現在、12万部のヒットとなっている『ドアラのひみつ』(ドアラ著、PHP研究所、1050円)。ドアラは中日ドラゴンズのマスコットで、中日の試合やイベントに登場する人気者だ。著者はドアラ本人。ドアラの恋、出生のヒミツなどがドアラ自身の言葉で語られている!?
読者の中心は、中日ファンとも、野球ファンとも重ならない20代、30代の女性。発売前の段階で予約が殺到したため、初版を7000部から7万部へ急遽(きゅうきょ)変更した。
この爆発的人気は何なのか?
「いろんな人から同じ疑問を投げかけられます。明確に答えることはできませんが、ドアラの人気はその“人格”にあると思う。それを伝えるには、本というメディアが有効だったのかもしれない」と話すのは、PHP研究所ビジネス出版部の太田智一さん。

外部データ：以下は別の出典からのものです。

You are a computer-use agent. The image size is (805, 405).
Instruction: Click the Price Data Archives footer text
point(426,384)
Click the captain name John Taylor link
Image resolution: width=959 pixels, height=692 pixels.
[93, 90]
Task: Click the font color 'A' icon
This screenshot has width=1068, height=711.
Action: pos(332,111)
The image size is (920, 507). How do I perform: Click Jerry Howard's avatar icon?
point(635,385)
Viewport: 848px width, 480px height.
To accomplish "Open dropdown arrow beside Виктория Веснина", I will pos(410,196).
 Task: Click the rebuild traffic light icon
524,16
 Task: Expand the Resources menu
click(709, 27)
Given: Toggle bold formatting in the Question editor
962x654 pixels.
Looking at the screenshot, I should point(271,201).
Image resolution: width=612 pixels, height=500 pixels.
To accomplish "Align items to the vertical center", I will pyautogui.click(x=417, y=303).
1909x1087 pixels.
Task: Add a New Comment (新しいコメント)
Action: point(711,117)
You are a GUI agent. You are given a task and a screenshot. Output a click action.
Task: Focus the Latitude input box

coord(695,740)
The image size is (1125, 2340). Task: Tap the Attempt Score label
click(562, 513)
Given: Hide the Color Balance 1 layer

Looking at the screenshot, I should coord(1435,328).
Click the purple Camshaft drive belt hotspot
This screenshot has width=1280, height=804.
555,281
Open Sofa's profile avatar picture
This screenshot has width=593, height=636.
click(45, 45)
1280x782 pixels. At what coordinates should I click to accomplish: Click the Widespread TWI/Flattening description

マスコットキャラクターに“人格”とは奇妙だが、ドアラは“かわいくて誰からも愛される”的な従来のマスコットとは異なる。気弱で引っ込み思案な性格、得意なバク転を大事な場面で失敗したり、やる気がない時は突っ立っているだけだったり…時折みせる挙動不審な行動とKY(空気読めない)な動きがその“人格”を際立たせている。
ドアラ独特の“人格”はキャラクターグッズより、“著書”で表現するほうが向いているのだろう。
「ここ数年、マニュアルやテクニックを明示し、この本を読めばこんなメリットがあるとうたう本が流行したように思うんです。こうした本と対極にあるのが“ドアラ本”。何だかよくわからなくて、読んでも何の役にも立たない(笑)。そこに新鮮さや癒やしを感じた読者もいたのでは」(太田さん)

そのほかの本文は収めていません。